Try it: Beauty and the Bump NYC
30. Dig in the garden
One of the best mindfulness activities for kids is connecting with the earth and watching things grow. Why not create a school garden? This would be especially great for city kids, who may not have the opportunity to garden very often.
31. Go on a mindfulness scavenger hunt
Take your kids outside and let them wander as they use these cards to learn to focus.
Try it: Elkhorn Slough Reserve
32. Stack rocks
Although the practice of rock stacking in nature is discouraged by some, it’s a great activity to replicate indoors. Simply buy a supply of stones from your local craft store and let kids build on a square of cardboard.
Try it: Rhythms of Play
33. Relax your muscles
Lead your students through a progressive muscle relaxation.
34. Create self-portraits
This terrific art project encourages kids to think about what makes them unique.

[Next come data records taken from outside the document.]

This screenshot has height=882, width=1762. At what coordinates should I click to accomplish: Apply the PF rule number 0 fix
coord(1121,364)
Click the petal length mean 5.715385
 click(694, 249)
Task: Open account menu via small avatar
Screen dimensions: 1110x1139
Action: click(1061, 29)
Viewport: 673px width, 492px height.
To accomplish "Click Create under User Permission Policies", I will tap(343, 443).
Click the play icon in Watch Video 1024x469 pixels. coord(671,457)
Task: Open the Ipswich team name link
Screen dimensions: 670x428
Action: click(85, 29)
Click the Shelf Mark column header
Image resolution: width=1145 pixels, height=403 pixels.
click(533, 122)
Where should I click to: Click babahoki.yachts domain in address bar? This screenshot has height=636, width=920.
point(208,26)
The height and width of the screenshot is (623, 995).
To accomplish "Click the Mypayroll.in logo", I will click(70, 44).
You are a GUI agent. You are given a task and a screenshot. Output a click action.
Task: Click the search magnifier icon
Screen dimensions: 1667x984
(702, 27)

After drawing a portrait, ask them to add words that describe their personality.
Try it: Kids Activities
35. Set intentions
When kids take time to set a simple intention for their day, it helps them be more productive.
36. Enter peacefully
As students line up to enter your classroom, have each one stop and take a full breath in and out before they come in. This will provide a mindful transition from the chaos of the hallway to a calm learning environment.
37. Introduce meditation
Meditation is an incredible tool for managing stress and anxiety. Introduce your kids to a kid-appropriate version.
Try it: Anahana
38. Practice loving kindness toward yourself
Teach kids to cultivate compassion toward themselves with mantras.
Try it: Mindful Littles
39. Practice loving kindness toward others
Spread a little love to those around you with buddy wishes.
Try it: Mindful Littles
Mindfulness Activities for Kids in High School
40. Keep a mindfulness journal
Expressing your thoughts and emotions in a journal is a lifelong strategy that promotes mindfulness.
41. Practice five-finger gratitude
Have students simply take a moment to count out one thing they’re grateful for on each finger. You’ll be surprised how it changes their attitude to one of gratitude.
42. Support mindfulness with good books
Check out Be More Yoda: Mindful Thinking From a Galaxy Far Far Away by Christian Blauvelt or The Self-Compassionate Teen by Karen Bluth, PhD.
43. Color mandalas
It’s true! Mandala coloring can be therapeutic. The activity is known to promote relaxation and foster concentration.
Try it: Calm Sage
44. Have a lava lamp on hand
We all know the trance-inducing effects of lava lamps. Pick a quiet corner in your classroom for students to retreat to and take a few moments to simply sit and stare. Or better yet, make your own!
Try it: DIY Lava Lamp at PBS.org
45. Adapt students’ screen time
It’s hard to be mindful when you’re constantly bombarded with input. From tracking screen time to phone-free Fridays, there are many ways to encourage our teens to disconnect from screen time.
46. Try dance therapy
Dancing brings important mental health benefits such as stress reduction and symptom relief for anxiety and depression.
Try it: Very Well Mind
47. Download mindfulness apps
Try it: Raising Teens Today
48. Soothe the senses with music
Music has many benefits for the mind. Play classical music during work time in the classroom. Or look up Zen playlists on Spotify to help students focus and create.
Try it: Classical Music Songs for Kids
49. Set daily goals
Starting your day or school period with a positive intention promotes focus and concentration.
Try it: Shape.com
50. Use guided imagery
Ask your students to sit quietly and close their eyes. Then guide them through a mindful visualization in a calm and gentle voice.